• [Document text]:

»»

Cataract surgery is widely accepted as an effective way to improve the vision of patients with cataracts. However, cataract surgery practices and related complications vary widely in North America and Europe, according to a recent study which was supported in part by the Agency for Health Care Policy and Research (HS07085). The researchers examined cataract surgery practices and related complications at sites in four countries known for high-quality health care systems: Canada, Spain, Denmark, and the United States.

The study revealed that the transition to the latest cataract surgical technique, phacoemulsification, was most comprehensive in the United States and Canada and only recently initiated in Spain. The transition from general to local anesthesia, considered to be less costly and less risky, was also less complete in Spain. Phacoemulsification was performed in two-thirds of the cataract extractions in the United States and Manitoba, Canada, in one-third in Denmark, and in 3 percent in Barcelona, Spain. More than 96 percent of extractions in North America and Denmark were performed with the patient under local anesthesia, whereas general anesthesia was used for 38 percent of extractions in Barcelona.

««

• [What you need to do]:
1 – Write out the passage from the cataract surgery text that begins at the words "Cataract surgery is" and stops after the words "the United States.".
2 – Please extend the cataract surgery text, picking up after its final sentence.

• [Information provided]:
»»

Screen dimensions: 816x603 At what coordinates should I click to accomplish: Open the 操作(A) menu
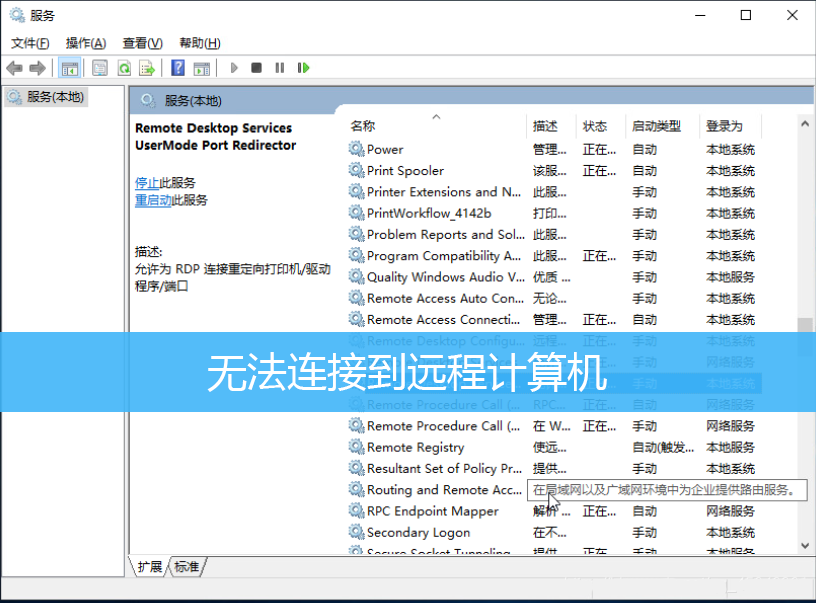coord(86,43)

««
»»

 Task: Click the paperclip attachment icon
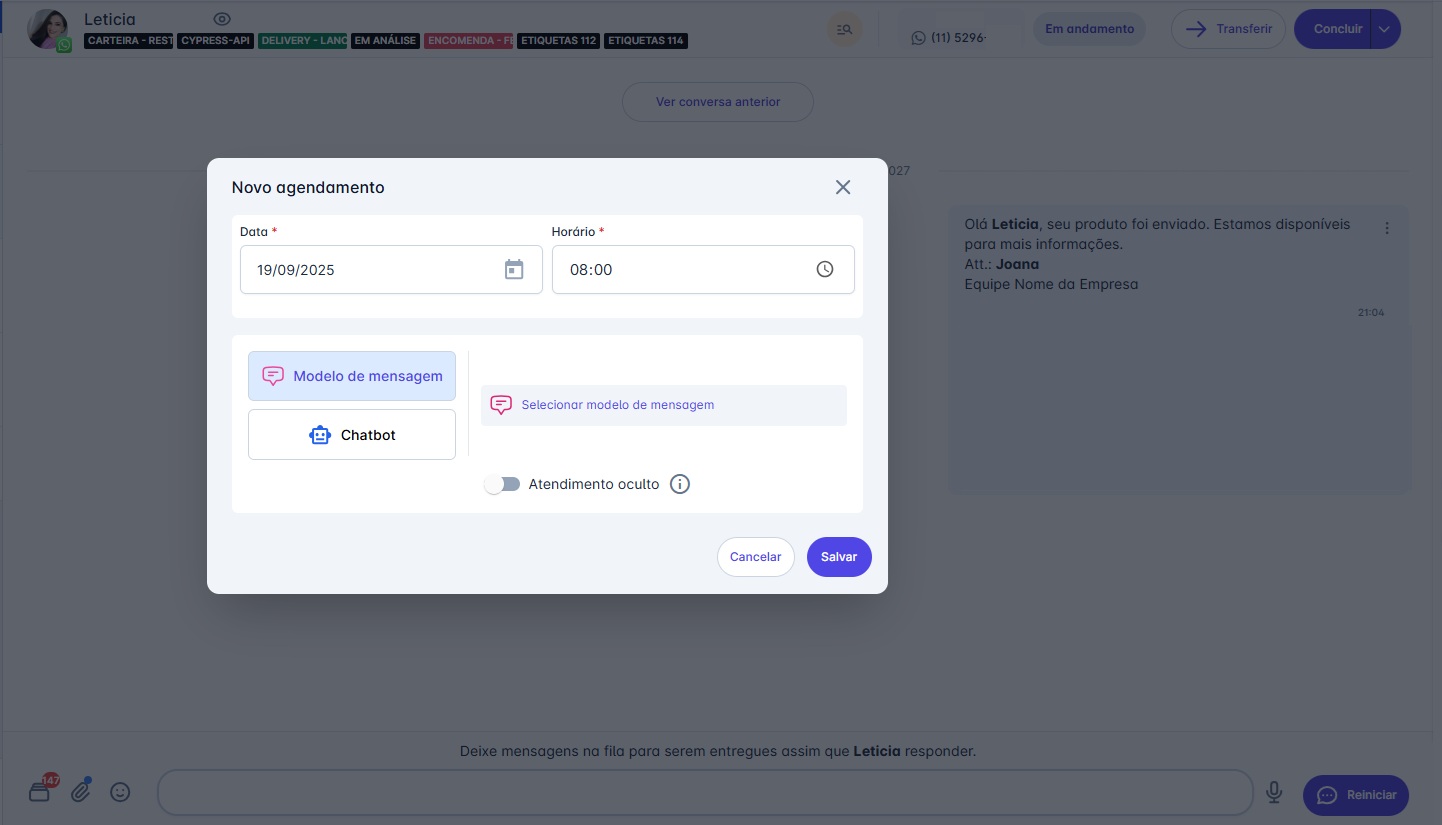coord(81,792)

««
»»

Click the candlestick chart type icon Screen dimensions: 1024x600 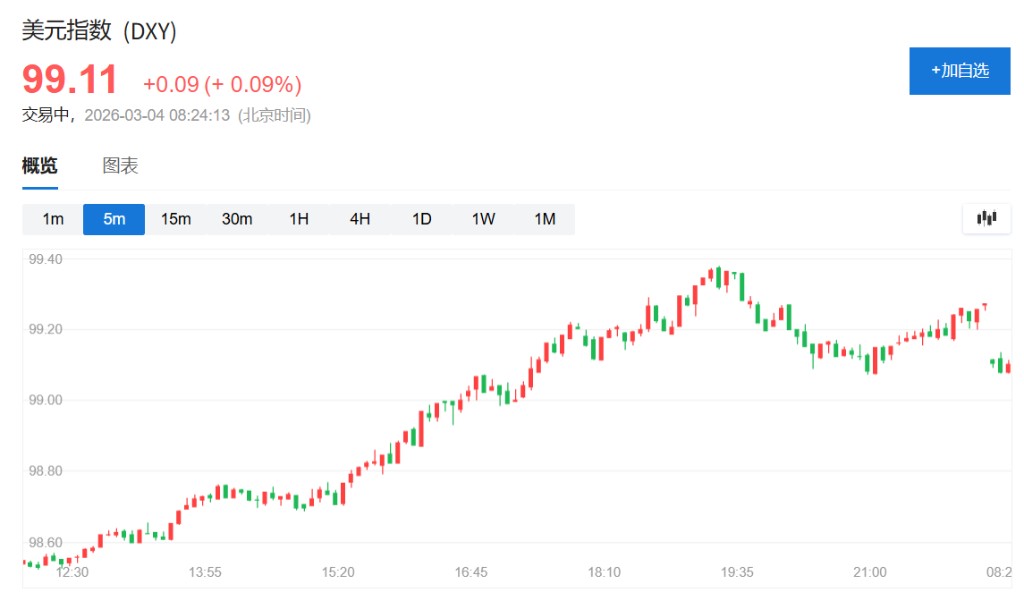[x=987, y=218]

««

• [Answers to each task]:
1 –
Cataract surgery is widely accepted as an effective way to improve the vision of patients with cataracts. However, cataract surgery practices and related complications vary widely in North America and Europe, according to a recent study which was supported in part by the Agency for Health Care Policy and Research (HS07085). The researchers examined cataract surgery practices and related complications at sites in four countries known for high-quality health care systems: Canada, Spain, Denmark, and the United States.

2 –
These variations in clinical practice may represent a general trend of slower diffusion of new medical technology in Europe compared with North America, note the researchers. In conducting the International Cataract Surgery Outcomes Study, they collected preoperative, perioperative, and postoperative clinical data on 1,344 patients undergoing their first eye cataract surgery. Patients were recruited from ophthalmic clinics in the four countries.

For details, see "Intraoperative clinical practice and risk of early complications after cataract extraction in the United States, Canada, Denmark, and Spain," by Jens Christian Norregaard, M.D., Ph.D., Peter Bernth-Petersen, M.D., Ph.D., Lorne Bellan, M.D., and others, in the January 1999 Ophthalmology 106, pp. 42-48.